→ Exercise
Return, word for word, the line that contains "Pick the Annotate tool" and every line after it through the end of the records.

→ Collected data

##########

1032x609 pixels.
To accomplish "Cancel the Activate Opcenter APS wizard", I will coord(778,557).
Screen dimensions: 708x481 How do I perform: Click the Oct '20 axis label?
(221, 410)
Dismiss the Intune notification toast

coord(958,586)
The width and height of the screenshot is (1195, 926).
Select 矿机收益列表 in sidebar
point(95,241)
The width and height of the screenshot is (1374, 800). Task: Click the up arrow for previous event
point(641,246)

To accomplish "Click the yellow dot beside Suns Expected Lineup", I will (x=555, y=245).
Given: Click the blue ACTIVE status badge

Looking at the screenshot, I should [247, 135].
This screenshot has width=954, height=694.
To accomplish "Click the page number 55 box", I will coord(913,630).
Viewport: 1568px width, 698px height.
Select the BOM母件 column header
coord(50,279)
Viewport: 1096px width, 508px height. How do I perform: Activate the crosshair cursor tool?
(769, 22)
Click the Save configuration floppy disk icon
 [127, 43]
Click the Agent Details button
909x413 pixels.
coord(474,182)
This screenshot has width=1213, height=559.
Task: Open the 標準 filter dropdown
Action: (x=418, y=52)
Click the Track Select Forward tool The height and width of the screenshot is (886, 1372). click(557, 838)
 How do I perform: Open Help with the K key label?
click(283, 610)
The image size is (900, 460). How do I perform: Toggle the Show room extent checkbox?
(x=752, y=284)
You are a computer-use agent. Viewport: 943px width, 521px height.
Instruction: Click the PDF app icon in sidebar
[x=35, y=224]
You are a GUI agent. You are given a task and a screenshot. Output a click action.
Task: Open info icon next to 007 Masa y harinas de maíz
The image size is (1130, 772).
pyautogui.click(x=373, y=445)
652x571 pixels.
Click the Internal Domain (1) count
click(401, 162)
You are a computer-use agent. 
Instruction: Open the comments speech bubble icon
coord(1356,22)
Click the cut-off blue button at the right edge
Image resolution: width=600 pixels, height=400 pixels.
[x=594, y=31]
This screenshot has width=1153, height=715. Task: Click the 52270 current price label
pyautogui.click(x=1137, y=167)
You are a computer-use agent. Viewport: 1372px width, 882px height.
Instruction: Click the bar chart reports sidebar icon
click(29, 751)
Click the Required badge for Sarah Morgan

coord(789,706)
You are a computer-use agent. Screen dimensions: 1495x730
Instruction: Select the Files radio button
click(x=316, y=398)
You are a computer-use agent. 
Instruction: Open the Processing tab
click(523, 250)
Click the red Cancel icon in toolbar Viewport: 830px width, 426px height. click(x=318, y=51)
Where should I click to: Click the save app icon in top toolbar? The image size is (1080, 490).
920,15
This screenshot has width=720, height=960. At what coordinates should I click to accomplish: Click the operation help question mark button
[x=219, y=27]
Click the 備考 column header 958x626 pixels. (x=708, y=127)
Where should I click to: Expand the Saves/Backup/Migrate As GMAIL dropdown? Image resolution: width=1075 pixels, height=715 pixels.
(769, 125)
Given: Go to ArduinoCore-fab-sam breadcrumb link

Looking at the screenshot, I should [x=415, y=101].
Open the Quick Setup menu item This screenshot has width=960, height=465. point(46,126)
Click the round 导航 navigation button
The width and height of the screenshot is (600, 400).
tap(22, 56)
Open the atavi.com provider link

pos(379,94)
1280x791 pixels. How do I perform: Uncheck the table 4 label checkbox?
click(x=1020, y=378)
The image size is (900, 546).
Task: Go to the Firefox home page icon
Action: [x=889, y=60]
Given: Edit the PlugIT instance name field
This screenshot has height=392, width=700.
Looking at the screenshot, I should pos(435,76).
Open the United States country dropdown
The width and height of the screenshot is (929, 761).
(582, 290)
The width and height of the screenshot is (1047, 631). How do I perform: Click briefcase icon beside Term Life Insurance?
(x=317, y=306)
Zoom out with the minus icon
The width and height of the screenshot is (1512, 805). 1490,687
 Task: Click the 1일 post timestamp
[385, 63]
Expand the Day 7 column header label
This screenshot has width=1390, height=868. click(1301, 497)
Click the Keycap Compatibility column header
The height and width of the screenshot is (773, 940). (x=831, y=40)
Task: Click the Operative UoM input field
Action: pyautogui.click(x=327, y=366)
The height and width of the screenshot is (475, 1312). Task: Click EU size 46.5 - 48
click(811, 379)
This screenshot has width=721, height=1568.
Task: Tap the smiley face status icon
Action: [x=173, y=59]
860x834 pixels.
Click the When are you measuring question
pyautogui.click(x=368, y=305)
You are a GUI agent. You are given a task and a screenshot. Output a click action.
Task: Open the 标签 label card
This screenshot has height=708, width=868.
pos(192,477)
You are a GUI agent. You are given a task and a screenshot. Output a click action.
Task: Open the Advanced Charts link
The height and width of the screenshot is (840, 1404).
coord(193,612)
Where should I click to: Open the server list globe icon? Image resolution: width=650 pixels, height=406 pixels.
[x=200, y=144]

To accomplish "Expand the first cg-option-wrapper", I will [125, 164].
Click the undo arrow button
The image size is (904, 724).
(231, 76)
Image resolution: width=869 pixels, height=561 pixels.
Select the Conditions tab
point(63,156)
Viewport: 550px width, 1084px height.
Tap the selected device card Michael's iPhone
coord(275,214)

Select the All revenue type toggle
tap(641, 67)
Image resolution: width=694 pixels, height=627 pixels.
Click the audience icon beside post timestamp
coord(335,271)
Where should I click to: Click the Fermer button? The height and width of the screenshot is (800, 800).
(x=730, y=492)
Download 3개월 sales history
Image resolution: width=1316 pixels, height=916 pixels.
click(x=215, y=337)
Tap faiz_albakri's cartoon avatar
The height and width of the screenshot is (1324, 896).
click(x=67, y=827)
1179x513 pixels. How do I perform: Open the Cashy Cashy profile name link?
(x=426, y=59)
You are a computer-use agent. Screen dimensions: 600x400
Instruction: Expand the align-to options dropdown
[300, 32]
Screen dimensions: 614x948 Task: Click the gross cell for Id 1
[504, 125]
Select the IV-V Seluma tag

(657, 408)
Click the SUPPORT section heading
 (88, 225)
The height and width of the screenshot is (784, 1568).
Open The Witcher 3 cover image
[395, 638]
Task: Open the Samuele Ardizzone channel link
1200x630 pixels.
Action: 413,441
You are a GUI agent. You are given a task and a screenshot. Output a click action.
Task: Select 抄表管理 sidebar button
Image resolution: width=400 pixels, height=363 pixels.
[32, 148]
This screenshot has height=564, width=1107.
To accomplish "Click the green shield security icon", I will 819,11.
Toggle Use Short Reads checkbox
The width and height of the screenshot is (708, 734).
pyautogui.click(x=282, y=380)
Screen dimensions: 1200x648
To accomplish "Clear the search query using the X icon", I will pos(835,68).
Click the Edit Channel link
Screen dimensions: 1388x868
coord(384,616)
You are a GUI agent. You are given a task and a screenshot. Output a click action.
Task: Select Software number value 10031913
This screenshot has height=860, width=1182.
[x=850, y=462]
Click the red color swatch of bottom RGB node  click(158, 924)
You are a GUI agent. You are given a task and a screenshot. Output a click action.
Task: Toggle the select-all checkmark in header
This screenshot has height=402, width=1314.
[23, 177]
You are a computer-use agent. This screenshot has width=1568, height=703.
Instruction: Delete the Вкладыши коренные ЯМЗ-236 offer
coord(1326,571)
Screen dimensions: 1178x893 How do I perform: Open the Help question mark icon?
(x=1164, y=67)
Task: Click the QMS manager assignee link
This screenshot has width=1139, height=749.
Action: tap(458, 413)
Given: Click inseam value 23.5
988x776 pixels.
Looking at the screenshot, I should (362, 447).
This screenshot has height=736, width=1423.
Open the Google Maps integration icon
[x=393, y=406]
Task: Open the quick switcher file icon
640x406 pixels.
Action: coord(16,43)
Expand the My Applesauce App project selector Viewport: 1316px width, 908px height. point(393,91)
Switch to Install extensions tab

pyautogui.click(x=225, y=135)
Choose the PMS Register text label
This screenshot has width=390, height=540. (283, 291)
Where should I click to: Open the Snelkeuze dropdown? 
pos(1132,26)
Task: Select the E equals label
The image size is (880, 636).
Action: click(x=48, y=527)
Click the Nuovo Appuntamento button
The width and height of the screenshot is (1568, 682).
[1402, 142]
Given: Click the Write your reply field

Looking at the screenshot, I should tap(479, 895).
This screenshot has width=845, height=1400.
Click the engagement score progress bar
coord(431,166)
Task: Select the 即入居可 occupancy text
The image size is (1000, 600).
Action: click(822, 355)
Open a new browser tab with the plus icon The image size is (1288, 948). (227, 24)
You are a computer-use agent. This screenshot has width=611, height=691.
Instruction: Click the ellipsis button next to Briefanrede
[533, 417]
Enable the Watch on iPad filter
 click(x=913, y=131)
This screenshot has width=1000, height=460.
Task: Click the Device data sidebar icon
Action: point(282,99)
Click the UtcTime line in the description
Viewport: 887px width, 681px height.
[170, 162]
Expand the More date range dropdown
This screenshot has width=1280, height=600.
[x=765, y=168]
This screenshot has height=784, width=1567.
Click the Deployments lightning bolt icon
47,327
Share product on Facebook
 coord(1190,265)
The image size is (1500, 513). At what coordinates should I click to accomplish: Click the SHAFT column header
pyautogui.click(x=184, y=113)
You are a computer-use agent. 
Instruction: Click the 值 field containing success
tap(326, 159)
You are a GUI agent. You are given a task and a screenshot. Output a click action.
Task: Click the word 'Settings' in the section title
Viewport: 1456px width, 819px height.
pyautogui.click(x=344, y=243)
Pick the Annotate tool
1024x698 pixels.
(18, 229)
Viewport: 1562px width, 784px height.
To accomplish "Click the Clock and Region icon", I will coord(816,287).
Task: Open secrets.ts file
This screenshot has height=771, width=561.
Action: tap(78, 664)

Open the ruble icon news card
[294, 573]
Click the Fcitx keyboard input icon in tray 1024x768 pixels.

##########

→ Task result
Pick the Annotate tool
1024x698 pixels.
(18, 229)
Viewport: 1562px width, 784px height.
To accomplish "Click the Clock and Region icon", I will coord(816,287).
Task: Open secrets.ts file
This screenshot has height=771, width=561.
Action: tap(78, 664)

Open the ruble icon news card
[294, 573]
Click the Fcitx keyboard input icon in tray 1024x768 pixels.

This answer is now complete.